**ARTICLE:**
········
Opened 9 years ago
#2246 new enhancement
Using uchardet for encoding detection
Reported by: | Jehan | Owned by: | beastd |
---|---|---|---|
Priority: | normal | Component: | libass |
Version: | unspecified | Severity: | normal |
Keywords: | Cc: | ||
Blocked By: | Blocking: | ||
Reproduced by developer: | no | Analyzed by developer: | no |
Description
mpv/ffmpeg have a very limited encoding detection based on ENCA (basically latin/cyrillic/chinese only). So when you pass for instance a subtitle file in Japanese/Korean not using UTF-8 (from experience, maybe about half of them? UTF-8 gains weight but still isn't the only used encoding in many areas), it shows garbled text and you have to specify the encoding (meaning you have to know which it is, which mostly is done through trial-and-error). See enca --list languages
to see the list of supported encoding by enca, hence by mplayer/ffmpeg.
········
**STORED DATA:**

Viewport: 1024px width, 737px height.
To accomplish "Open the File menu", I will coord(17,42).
········
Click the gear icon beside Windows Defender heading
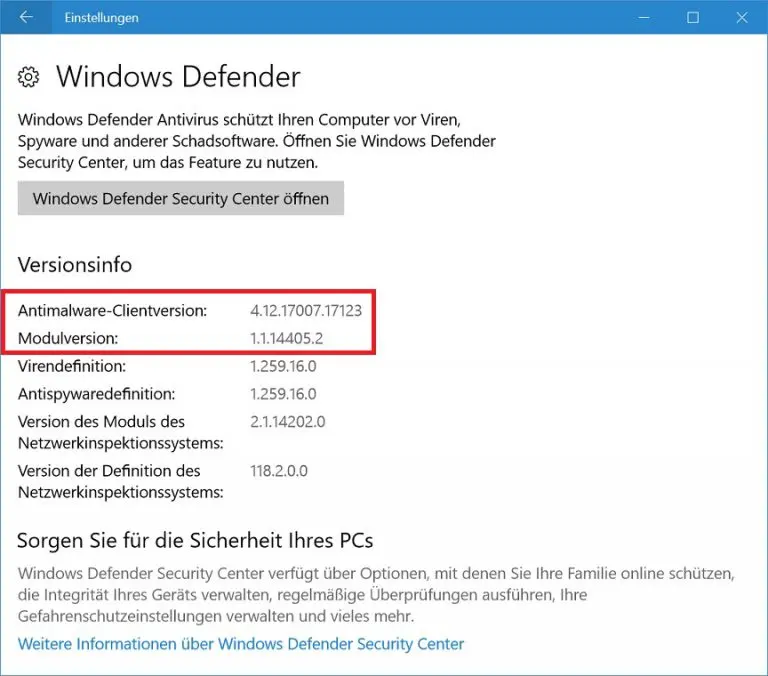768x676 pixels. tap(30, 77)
········
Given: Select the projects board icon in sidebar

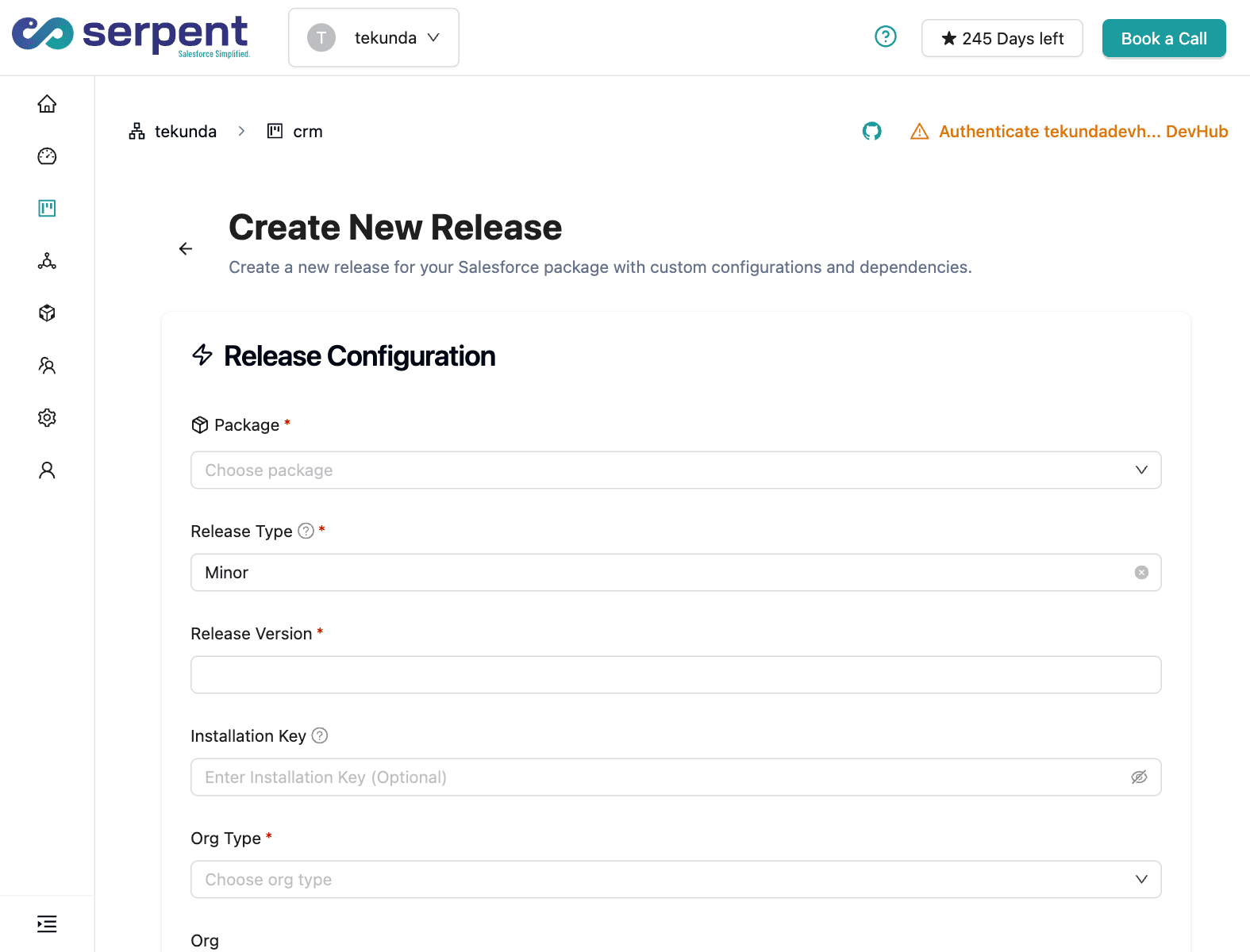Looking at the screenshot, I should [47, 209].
········
**THE PROBLEM:** Please translate this sentence from the ticket into Spanish: "mpv/ffmpeg have a very limited encoding detection based on ENCA (basically latin/cyrillic/chinese only)." The records have no connection to the ticket.

**SOLUTION:** mpv/ffmpeg tienen una detección de codificación muy limitada basada en ENCA (básicamente solo latín/cirílico/chino).